Word for word, reproduce each entry.

(Data items)
# # # #
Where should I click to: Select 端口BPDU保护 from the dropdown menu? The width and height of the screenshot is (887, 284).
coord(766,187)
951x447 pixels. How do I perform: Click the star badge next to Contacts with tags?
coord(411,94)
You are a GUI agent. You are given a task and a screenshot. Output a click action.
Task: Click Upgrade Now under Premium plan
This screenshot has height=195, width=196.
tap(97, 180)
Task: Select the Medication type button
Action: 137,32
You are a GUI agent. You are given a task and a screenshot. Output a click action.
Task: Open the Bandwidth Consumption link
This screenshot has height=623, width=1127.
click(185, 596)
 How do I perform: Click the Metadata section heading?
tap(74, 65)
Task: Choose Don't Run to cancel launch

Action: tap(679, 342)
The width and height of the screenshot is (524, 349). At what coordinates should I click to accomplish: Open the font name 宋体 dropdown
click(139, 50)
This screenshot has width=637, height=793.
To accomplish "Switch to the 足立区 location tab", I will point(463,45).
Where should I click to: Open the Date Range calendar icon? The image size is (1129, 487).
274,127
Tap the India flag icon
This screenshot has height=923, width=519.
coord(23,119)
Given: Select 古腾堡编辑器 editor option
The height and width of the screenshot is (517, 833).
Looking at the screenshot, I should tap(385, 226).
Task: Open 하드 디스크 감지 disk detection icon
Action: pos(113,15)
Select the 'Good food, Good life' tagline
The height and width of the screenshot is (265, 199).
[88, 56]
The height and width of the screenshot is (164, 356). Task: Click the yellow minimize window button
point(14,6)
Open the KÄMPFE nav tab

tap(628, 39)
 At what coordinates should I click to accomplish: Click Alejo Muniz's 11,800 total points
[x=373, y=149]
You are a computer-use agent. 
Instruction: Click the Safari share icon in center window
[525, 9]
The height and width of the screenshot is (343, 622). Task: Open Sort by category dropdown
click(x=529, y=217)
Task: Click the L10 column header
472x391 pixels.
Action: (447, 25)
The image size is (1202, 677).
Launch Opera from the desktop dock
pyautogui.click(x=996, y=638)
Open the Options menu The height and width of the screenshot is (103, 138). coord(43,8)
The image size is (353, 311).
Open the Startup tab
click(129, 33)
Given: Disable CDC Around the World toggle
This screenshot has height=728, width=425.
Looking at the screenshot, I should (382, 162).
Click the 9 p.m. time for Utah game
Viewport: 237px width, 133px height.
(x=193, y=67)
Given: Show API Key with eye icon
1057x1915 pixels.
# # # #
▸ **Answer to this task**
Where should I click to: Select 端口BPDU保护 from the dropdown menu? The width and height of the screenshot is (887, 284).
coord(766,187)
951x447 pixels. How do I perform: Click the star badge next to Contacts with tags?
coord(411,94)
You are a GUI agent. You are given a task and a screenshot. Output a click action.
Task: Click Upgrade Now under Premium plan
This screenshot has height=195, width=196.
tap(97, 180)
Task: Select the Medication type button
Action: 137,32
You are a GUI agent. You are given a task and a screenshot. Output a click action.
Task: Open the Bandwidth Consumption link
This screenshot has height=623, width=1127.
click(185, 596)
 How do I perform: Click the Metadata section heading?
tap(74, 65)
Task: Choose Don't Run to cancel launch

Action: tap(679, 342)
The width and height of the screenshot is (524, 349). At what coordinates should I click to accomplish: Open the font name 宋体 dropdown
click(139, 50)
This screenshot has width=637, height=793.
To accomplish "Switch to the 足立区 location tab", I will point(463,45).
Where should I click to: Open the Date Range calendar icon? The image size is (1129, 487).
274,127
Tap the India flag icon
This screenshot has height=923, width=519.
coord(23,119)
Given: Select 古腾堡编辑器 editor option
The height and width of the screenshot is (517, 833).
Looking at the screenshot, I should tap(385, 226).
Task: Open 하드 디스크 감지 disk detection icon
Action: pos(113,15)
Select the 'Good food, Good life' tagline
The height and width of the screenshot is (265, 199).
[88, 56]
The height and width of the screenshot is (164, 356). Task: Click the yellow minimize window button
point(14,6)
Open the KÄMPFE nav tab

tap(628, 39)
 At what coordinates should I click to accomplish: Click Alejo Muniz's 11,800 total points
[x=373, y=149]
You are a computer-use agent. 
Instruction: Click the Safari share icon in center window
[525, 9]
The height and width of the screenshot is (343, 622). Task: Open Sort by category dropdown
click(x=529, y=217)
Task: Click the L10 column header
472x391 pixels.
Action: (447, 25)
The image size is (1202, 677).
Launch Opera from the desktop dock
pyautogui.click(x=996, y=638)
Open the Options menu The height and width of the screenshot is (103, 138). coord(43,8)
The image size is (353, 311).
Open the Startup tab
click(129, 33)
Given: Disable CDC Around the World toggle
This screenshot has height=728, width=425.
Looking at the screenshot, I should (382, 162).
Click the 9 p.m. time for Utah game
Viewport: 237px width, 133px height.
(x=193, y=67)
Given: Show API Key with eye icon
1057x1915 pixels.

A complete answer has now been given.